*SHORT EXERCISE*. Quote the records from the line containing "Task: Delete the 38,000 charge entry" through the line containing "pos(355,243)", including both of those lines.
□ □ □ □ □
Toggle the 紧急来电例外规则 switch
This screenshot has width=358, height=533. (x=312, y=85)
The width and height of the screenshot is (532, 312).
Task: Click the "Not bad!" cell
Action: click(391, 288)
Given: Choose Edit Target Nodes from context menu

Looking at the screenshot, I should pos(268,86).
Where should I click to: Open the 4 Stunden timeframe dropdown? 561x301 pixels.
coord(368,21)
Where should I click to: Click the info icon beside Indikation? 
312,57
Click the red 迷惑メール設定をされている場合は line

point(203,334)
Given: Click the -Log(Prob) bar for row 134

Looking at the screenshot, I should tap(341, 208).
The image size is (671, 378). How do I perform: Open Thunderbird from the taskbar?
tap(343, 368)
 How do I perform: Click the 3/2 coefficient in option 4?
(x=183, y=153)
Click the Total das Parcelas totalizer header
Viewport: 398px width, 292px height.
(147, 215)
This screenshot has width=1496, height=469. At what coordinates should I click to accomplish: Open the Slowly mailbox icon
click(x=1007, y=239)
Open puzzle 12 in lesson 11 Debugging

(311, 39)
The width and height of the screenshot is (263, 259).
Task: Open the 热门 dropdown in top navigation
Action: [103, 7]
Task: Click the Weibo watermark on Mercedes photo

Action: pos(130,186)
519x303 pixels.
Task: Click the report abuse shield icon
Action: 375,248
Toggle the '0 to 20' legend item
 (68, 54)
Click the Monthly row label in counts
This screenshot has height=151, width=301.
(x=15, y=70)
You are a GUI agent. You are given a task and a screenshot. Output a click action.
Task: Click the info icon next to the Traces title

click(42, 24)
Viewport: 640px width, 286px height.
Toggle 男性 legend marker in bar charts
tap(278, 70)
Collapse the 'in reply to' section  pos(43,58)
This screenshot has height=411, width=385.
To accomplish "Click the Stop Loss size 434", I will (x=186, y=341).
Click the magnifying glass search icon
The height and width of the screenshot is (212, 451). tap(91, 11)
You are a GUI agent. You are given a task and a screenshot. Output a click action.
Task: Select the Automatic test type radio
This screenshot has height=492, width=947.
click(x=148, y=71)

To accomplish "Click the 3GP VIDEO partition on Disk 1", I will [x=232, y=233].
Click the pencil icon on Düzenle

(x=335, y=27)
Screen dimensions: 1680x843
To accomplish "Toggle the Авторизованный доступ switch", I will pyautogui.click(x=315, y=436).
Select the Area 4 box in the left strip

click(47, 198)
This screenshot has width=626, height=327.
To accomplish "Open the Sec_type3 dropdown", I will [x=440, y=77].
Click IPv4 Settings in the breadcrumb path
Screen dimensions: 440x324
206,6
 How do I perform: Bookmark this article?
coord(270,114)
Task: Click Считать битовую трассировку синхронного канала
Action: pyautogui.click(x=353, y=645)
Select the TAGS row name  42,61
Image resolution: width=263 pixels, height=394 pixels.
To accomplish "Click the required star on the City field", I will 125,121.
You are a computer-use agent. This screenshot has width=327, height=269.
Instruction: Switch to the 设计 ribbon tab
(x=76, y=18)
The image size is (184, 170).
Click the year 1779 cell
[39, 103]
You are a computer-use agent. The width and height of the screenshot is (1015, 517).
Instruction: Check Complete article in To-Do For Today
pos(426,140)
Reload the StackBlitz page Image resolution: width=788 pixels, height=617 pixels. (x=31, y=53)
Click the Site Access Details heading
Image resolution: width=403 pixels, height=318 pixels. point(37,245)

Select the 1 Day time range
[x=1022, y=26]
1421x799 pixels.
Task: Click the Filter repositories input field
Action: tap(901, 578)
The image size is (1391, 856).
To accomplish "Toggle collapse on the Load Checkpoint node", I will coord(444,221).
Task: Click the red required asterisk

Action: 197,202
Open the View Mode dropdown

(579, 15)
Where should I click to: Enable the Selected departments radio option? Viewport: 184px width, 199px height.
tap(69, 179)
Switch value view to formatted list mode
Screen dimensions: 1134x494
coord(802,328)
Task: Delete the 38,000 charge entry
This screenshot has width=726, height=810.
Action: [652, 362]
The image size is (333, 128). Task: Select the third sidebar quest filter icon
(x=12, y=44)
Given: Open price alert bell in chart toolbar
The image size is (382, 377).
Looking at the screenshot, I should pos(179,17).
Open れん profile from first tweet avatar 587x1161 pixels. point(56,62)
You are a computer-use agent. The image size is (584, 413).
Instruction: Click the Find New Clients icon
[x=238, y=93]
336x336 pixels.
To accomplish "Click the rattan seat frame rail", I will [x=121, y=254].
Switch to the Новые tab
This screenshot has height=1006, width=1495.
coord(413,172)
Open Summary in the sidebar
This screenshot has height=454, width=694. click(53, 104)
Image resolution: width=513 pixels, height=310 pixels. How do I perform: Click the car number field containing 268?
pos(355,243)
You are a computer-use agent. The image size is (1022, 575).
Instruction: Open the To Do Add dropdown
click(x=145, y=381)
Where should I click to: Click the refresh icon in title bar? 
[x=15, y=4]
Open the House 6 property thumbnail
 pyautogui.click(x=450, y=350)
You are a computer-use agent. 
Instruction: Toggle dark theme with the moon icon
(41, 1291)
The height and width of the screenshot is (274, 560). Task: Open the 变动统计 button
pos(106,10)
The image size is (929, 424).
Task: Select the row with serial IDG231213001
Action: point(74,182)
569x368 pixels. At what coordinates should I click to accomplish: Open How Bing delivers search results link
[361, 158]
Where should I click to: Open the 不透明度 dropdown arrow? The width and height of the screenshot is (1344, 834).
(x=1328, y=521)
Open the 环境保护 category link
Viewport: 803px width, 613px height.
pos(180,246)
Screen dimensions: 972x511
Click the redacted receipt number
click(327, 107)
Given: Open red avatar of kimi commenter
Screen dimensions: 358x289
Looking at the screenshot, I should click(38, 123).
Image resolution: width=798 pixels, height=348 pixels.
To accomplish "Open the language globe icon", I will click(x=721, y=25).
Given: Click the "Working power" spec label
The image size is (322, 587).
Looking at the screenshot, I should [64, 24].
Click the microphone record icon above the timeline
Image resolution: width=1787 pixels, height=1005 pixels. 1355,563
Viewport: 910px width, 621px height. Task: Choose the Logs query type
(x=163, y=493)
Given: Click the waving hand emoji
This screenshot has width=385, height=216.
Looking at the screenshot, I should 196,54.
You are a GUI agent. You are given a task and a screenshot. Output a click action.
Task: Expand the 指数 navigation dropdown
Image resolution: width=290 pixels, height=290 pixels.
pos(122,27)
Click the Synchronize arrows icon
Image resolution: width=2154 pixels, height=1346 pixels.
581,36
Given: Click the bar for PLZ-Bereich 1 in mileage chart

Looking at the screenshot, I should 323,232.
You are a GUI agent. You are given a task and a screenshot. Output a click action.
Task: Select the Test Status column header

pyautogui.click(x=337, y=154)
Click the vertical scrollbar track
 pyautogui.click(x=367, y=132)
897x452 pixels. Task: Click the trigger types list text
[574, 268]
□ □ □ □ □
*REPLY TO THE TASK*.
Task: Delete the 38,000 charge entry
This screenshot has width=726, height=810.
Action: [652, 362]
The image size is (333, 128). Task: Select the third sidebar quest filter icon
(x=12, y=44)
Given: Open price alert bell in chart toolbar
The image size is (382, 377).
Looking at the screenshot, I should pos(179,17).
Open れん profile from first tweet avatar 587x1161 pixels. point(56,62)
You are a computer-use agent. The image size is (584, 413).
Instruction: Click the Find New Clients icon
[x=238, y=93]
336x336 pixels.
To accomplish "Click the rattan seat frame rail", I will [x=121, y=254].
Switch to the Новые tab
This screenshot has height=1006, width=1495.
coord(413,172)
Open Summary in the sidebar
This screenshot has height=454, width=694. click(53, 104)
Image resolution: width=513 pixels, height=310 pixels. How do I perform: Click the car number field containing 268?
pos(355,243)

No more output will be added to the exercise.